Caso Triple A: Petroecuador pide la salida del juez Serrano, pero procesado se opone
Mientras Petroecuador busca sacar al juez, Bravo afirma que no existe ningún hecho concreto que comprometa su neutralidad
La controversia por la posible salida del juez Carlos Serrano en el caso Triple A sumó un nuevo capítulo. Mientras la defensa de Petroecuador pidió que el magistrado evalúe apartarse para “prevenir eventuales nulidades”, uno de los procesados solicitó exactamente lo contrario: que se declare improcedente cualquier intento de separación.
Se trata de César Emilio Bravo Ibáñez, quien comparece en representación de la compañía Fuelcorp S.A. En un escrito dirigido al Tribunal de Garantías Penales Especializado para el Juzgamiento de Delitos Relacionados con Corrupción y Crimen Organizado, pide que se declare la “improcedencia, ilegalidad e inconstitucionalidad” de cualquier pretensión orientada a apartar al juez Serrano.
“No existe causal legal”
Bravo Ibáñez sostiene que no concurre ninguna causal prevista en el artículo 572 del Código Orgánico Integral Penal para que el magistrado se excuse o sea recusado. En su escrito argumenta que:
- No existe relación personal con las partes.
- No hay interés económico.
- No hay animadversión.
- No ha existido intervención previa en la causa.
- No existe conflicto jurídico concreto.
A su criterio, invocar una “percepción externa” o la “sensibilidad mediática” del caso no constituye una causal legal, sino una interpretación extensiva prohibida por el principio de legalidad.
El procesado recalca que el tribunal fue conformado mediante sorteo el 24 de julio de 2025, quedando integrado por: Christian Fierro, Jorge Suidberto Sánchez Pico (en reemplazo de Gabriela Lara) y Carlos Patricio Serrano Lucero. En ese contexto, advierte que alterar la integración sin una causal expresa vulneraría el principio de juez natural, la predeterminación legal del órgano jurisdiccional y la inmutabilidad del juez, salvo causales taxativas.
También invoca el artículo 168 de la Constitución sobre independencia judicial interna y externa, señalando que separar a un juez sin base legal “no fortalece la imparcialidad; la debilita”.
Críticas al argumento de “prevenir nulidades”
Bravo Ibáñez cuestiona directamente el argumento planteado por la empresa pública, según el cual la excusa permitiría blindar el proceso frente a eventuales recursos futuros. A su juicio, el derecho procesal “no admite excusas hipotéticas” y no se puede apartar a un juez solo para evitar que en el futuro alguna defensa alegue nulidades.
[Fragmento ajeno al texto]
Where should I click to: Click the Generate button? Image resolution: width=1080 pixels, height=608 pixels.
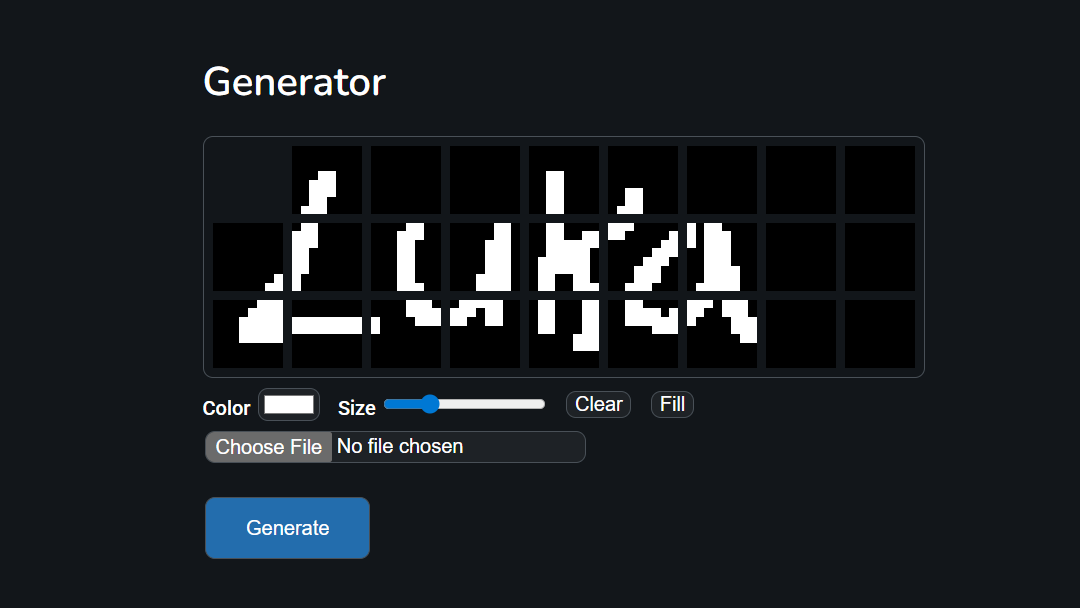coord(287,528)
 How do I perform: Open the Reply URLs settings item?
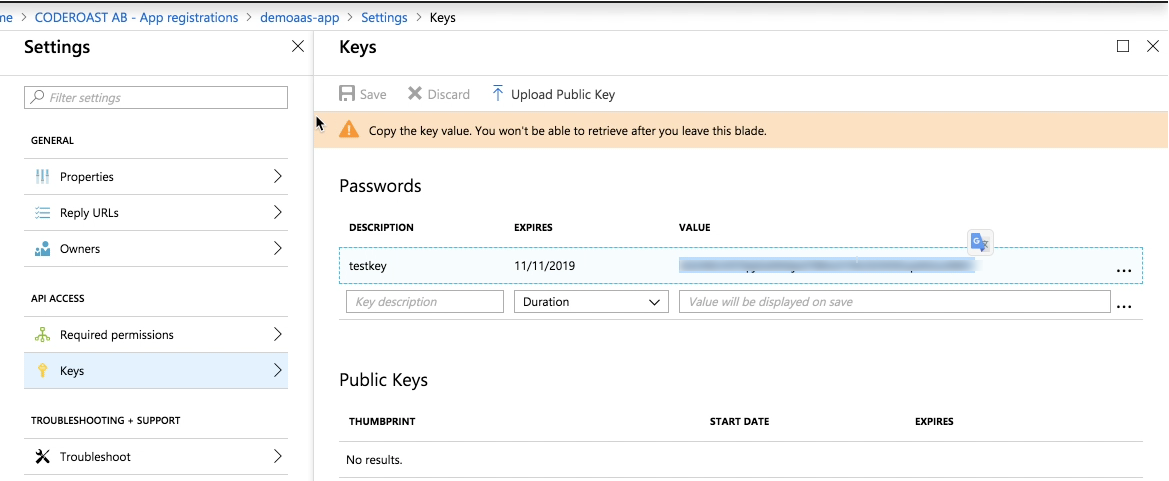point(156,213)
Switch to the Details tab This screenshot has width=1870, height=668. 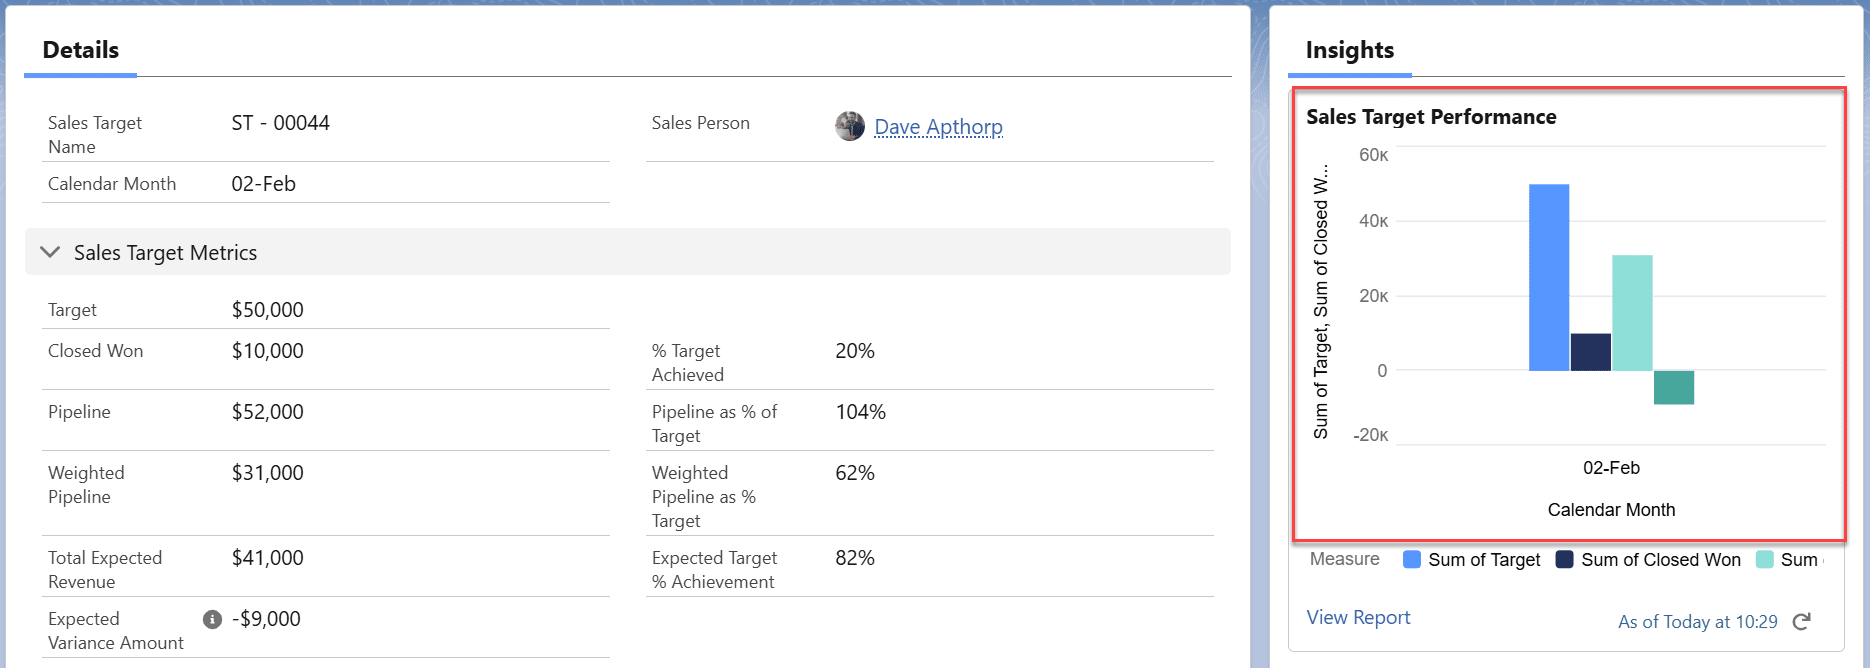(x=81, y=50)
Mientras Petroecuador sostiene que la situación institucional y de seguridad del juez podría incidir en la percepción externa de imparcialidad objetiva en un caso de alta sensibilidad, Bravo Ibáñez afirma que no existe ningún hecho concreto que comprometa su neutralidad y que cualquier separación sería una injerencia indebida en la administración de justicia.
Petroecuador argumenta que, el caso es un proceso de alta repercusión pública, esas circunstancias podrían ser utilizadas por las defensas técnicas para alegar inestabilidad del tribunal o vulneración del debido proceso, lo que abriría la puerta a nulidades o dilaciones.
El Tribunal deberá pronunciarse tanto sobre la eventual excusa del juez Serrano como sobre la excusa previamente presentada por el juez Fierro. La audiencia de juicio está señalada para el 7 de marzo.